● **渡された抜粋**:

☆ ☆ ☆ ☆

【14-12】APEC首脳会議がチャンス―宮本元中国大使日中関係修復で提言
2014年 5月22日 小岩井 忠道(中国総合研究交流センター)
宮本雄二元中国大使は5月17日、会長を務める日中関係学会の総会で講演し、「中国の主流派は対日関係改善にかじを切っている。11月のAPEC(アジア太平洋経済協力会議)首脳会議が安倍政権下での関係修復の最後のチャンス」と語った。
宮本氏は、「中国の外交は内政の延長。弱い政権は対外強硬になる」という持論を紹介した上で、「現在政権を握っている人々は例外なく改革派であり、対外協調派である」と強調した。「相手に手を出せて倍返しをするという従来の中国のやり方と異なる」。ベトナムに対する直近の対応には疑問を呈しつつ、習近平国家主席は、昨年11月の三中全会開催前から日本との関係改善方針を決めているとの見方を示した。
これを裏付けるものとして、宮本氏が挙げたのが、今年5月9日、北京の人民大会堂で行われた自民党アジア・アフリカ問題研究会(AA研)会長の野田毅自民党税制調査会長と兪正声全国政治協商会議主席の会談。共産党序列4位の兪氏は、困っているのは中国で、日本が助けてくれるなら評価するという趣旨のことを話しており、これは中国側が日本との関係改善に踏み切ったことを示す、と氏はみている。
中国に限らず主要な国一国との関係が悪化しても、日本の外交は本来の機能を発揮できなくなる。現在、日本外交は確実に力を落としており、中国との関係正常化は本気で考える必要がある。11月のAPEC首脳会議を逃すと当分、チャンスはない…と語り、「APEC首脳会議での安倍・習会談実現に向けて今から準備して、信頼感醸成のために動き初めてほしい」と提言した。

☆ ☆ ☆ ☆

● **やること**:
[1] 宮本元中国大使の提言についての記事を、2文でまとめてください。
[2] 宮本元中国大使の提言を伝える記事を引き継ぎ、最後の文のあとから続きを書いてください。

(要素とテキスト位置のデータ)
☆ ☆ ☆ ☆

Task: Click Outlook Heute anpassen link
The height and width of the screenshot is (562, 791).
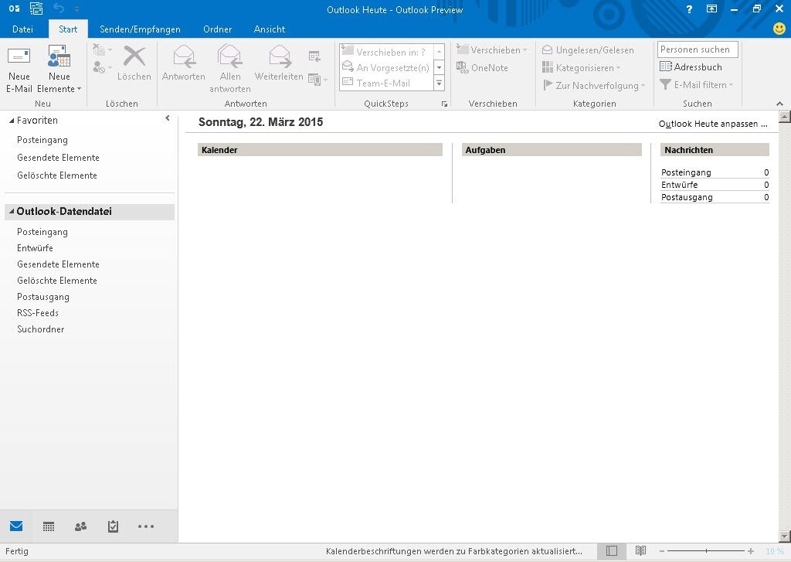Action: [x=712, y=124]
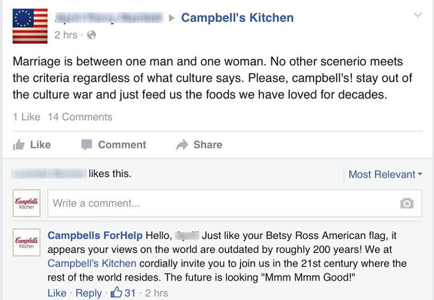
Task: Open the Campbells ForHelp commenter avatar
Action: [27, 242]
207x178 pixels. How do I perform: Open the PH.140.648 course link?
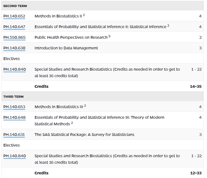(14, 117)
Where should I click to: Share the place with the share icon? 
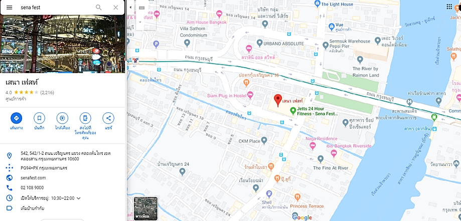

☆ ☆ ☆ ☆

● **答えのまとめ**:
[1] 宮本雄二元中国大使は5月17日の日中関係学会総会で、中国の主流派は対日関係改善にかじを切っており、11月のAPEC首脳会議が安倍政権下での関係修復の最後のチャンスだと語った。氏は、日本外交は確実に力を落としていて中国との関係正常化を本気で考える必要があるとし、APEC首脳会議での安倍・習会談実現に向けて今から準備を始めてほしいと提言した。

[2]
宮本雄二日中関係学会長の講演概要は次の通り。
今、世界が中国に関して一番とまどっていること、困っていることは、中国が強大になり、力の変化、力が中国に向かって動く「パワーシフト」が起こりつつあるにもかかわらず、世界の大国になった中国が、リーダーとして持っていなければならない責任感、心の持ちようをまだ身に付けていないということだ。
中国の対外関係は内政の延長、外交イコール内政と考えてよい。一挙手一投足は、ほぼ国内の状況を反映している。外交上計算が合わない、外交上不利としか思えない行動をすることが時々みられる。こうした世界中から批判されて、こんなばかなことをなぜやるのか、と思われる行動に出たときは、間違いなく内政の問題が存在する。内政上、指導者がそうせざるをえないということだ。従って、中国の内政が安定しないと世界が困るという図式がある。
中国の勢力図は、大まかに言うと次のように大別できる。今政権を握っている主流派と反主流派、政策に対する姿勢の差で分けると改革派と既得権を握っている改革をいやがる派に。さらに対外関係を基準にとれば、国際協調を大事にする派と対外強硬派に分けられる。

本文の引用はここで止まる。